Applications of Biomedical Chitosan Fabrication Techniques
The versatility of biomedical chitosan enables its application in various medical fields:
Healing of Wounds and Regeneration of Tissue
Wound healing and tissue regeneration are two of biomedical chitosan’s most well-known uses. Because of its special qualities, including biocompatibility, antibacterial activity, and the capacity to elicit cellular responses, chitosan is a prime choice for tissue engineering scaffolds and wound dressings. Wound dressings made of chitosan offer a moist environment that encourages quicker healing and lowers the risk of infection. Chitosan has also been used as scaffolds for bone, cartilage, and skin tissue engineering, opening up a promising new field in regenerative medicine due to its inherent capacity to speed up tissue regeneration.
Drug Delivery Systems
The versatility of chitosan also extends to the field of drug delivery systems, where it works well as a carrier for a variety of medicinal substances. Its mucoadhesive qualities enable precise drug administration to mucosal surfaces, including the respiratory and digestive tracts. Drugs can be encapsulated in chitosan nano- and microparticles, preventing their deterioration and allowing for regulated release. Chitosan-based drug delivery systems are essential tools in precision medicine because of their regulated release mechanism, which increases the therapeutic efficacy of medications while lowering adverse effects.
Biomedical Implants and Devices
Chitosan is a promising material for biomedical implants and devices because of its biocompatibility and capacity to facilitate cell adhesion. Implant surfaces with chitosan coatings help in osseointegration, which is the process by which implants fuse with the surrounding bone tissue. In orthopedic and dental implants, where effective integration is essential for implant stability and lifetime, this characteristic is very advantageous. Additionally, the anti-inflammatory and antibacterial qualities of chitosan help to lower the risk of infections linked to implanted devices.

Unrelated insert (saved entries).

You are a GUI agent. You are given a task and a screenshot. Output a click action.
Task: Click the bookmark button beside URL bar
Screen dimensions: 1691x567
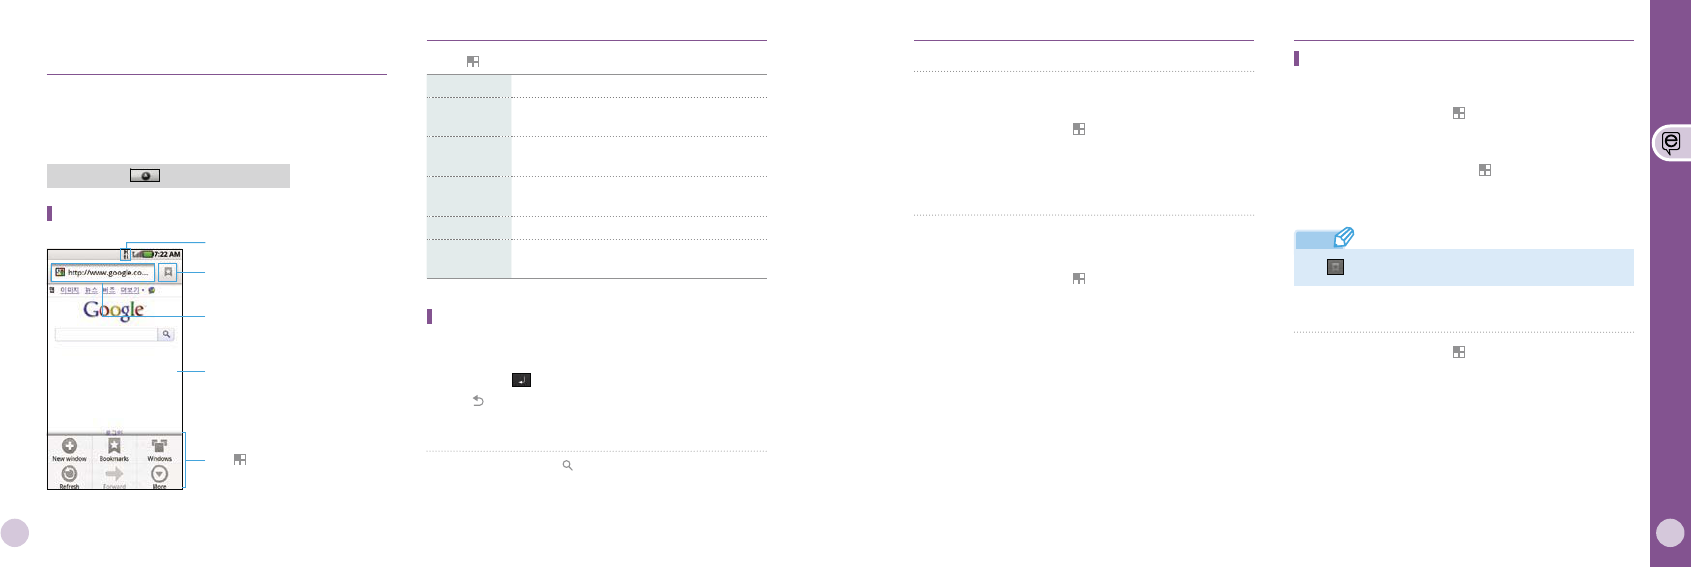168,272
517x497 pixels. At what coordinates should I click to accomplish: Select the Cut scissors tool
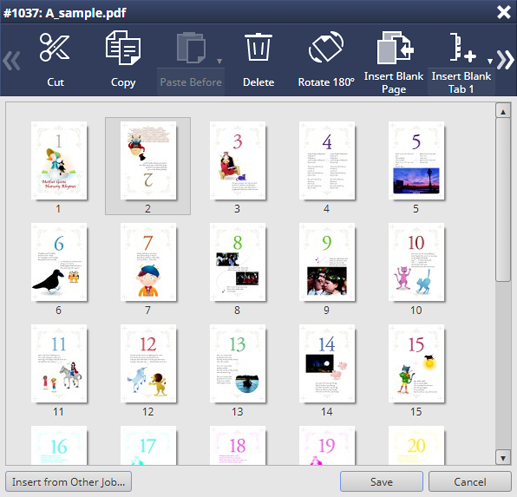(x=55, y=48)
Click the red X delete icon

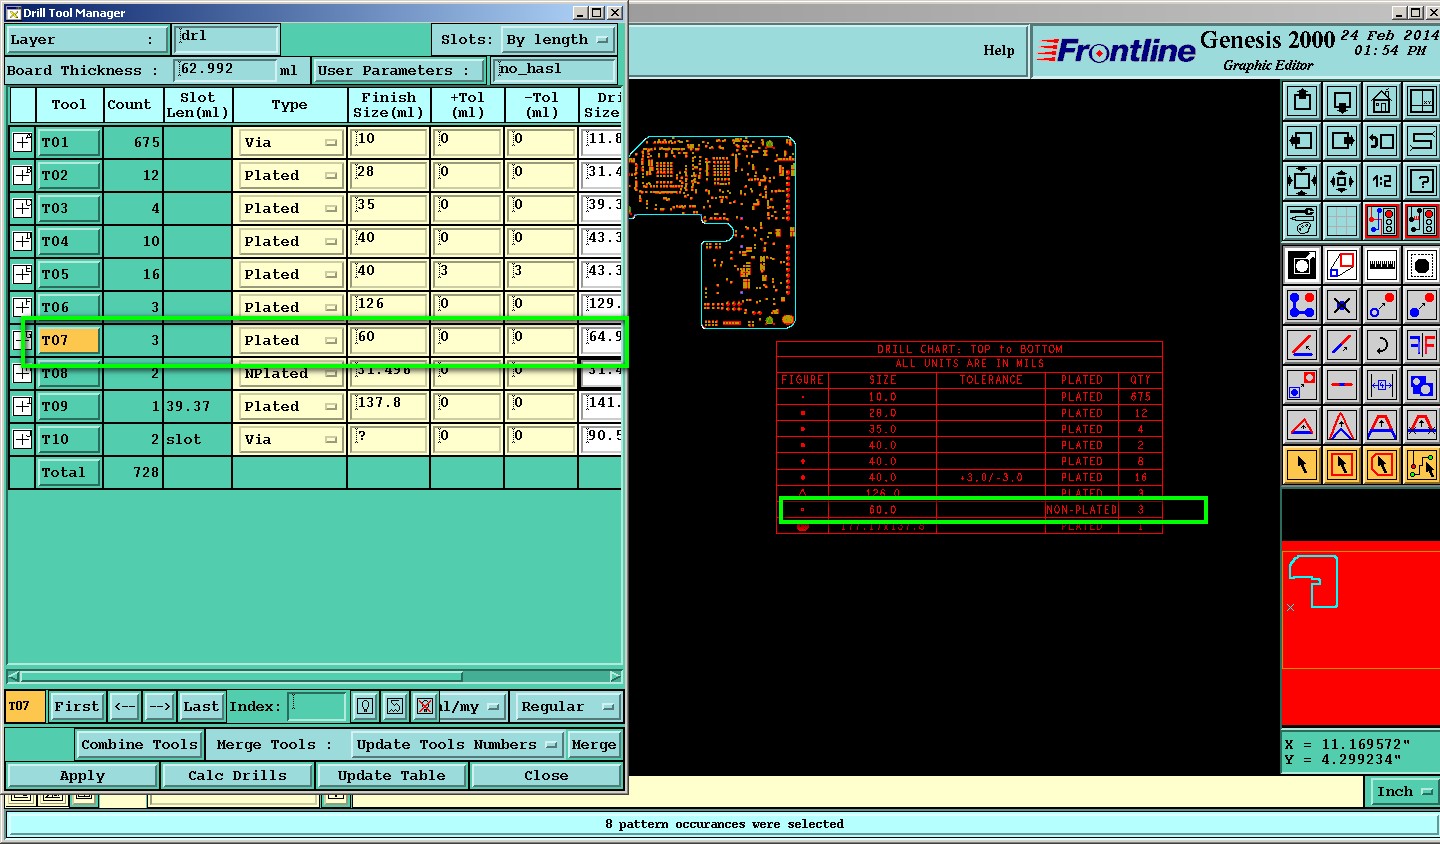click(425, 707)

Chitosan’s potential as a cancer treatment has recently been investigated in a study. Chitosan nanoparticles can be functionalized to deliver anticancer medications precisely to tumor locations, minimizing harm to healthy tissues and enhancing therapeutic results. Chitosan may also be used as adjuvant therapy for many cancers due to its capacity to cause apoptosis (programmed cell death) in cancer cells. Despite the fact that more research is needed in this area, chitosan shows promise as a supportive element in upcoming cancer therapy plans.
Gene Delivery and Transfection
New treatment options for hereditary and acquired disorders have been made possible by advances in gene therapy. Chitosan is a good choice for gene transport and transfection because of its capacity to condense and safeguard nucleic acids like DNA and RNA. Chitosan-based vectors can help transport therapeutic genes to cells in an effective and focused manner, potentially providing treatments for genetic illnesses, tissue regeneration, and vaccination.
Biomedical chitosan is a promising candidate in the field of medical innovation. It is an appealing material for wound care, tissue engineering, drug delivery, and other applications due to its distinctive characteristics, versatility in manufacture, and wide range of uses. Biomedical chitosan can potentially transform medical procedures and enhance patient lives as long as research is conducted and problems are resolved.
Chitosan is a superb illustration of how natural resources can be used to provide unique medical solutions. Its transformation from chitin to a flexible biomedical marvel highlights the value of interdisciplinary research and the potential for new discoveries to influence healthcare policy.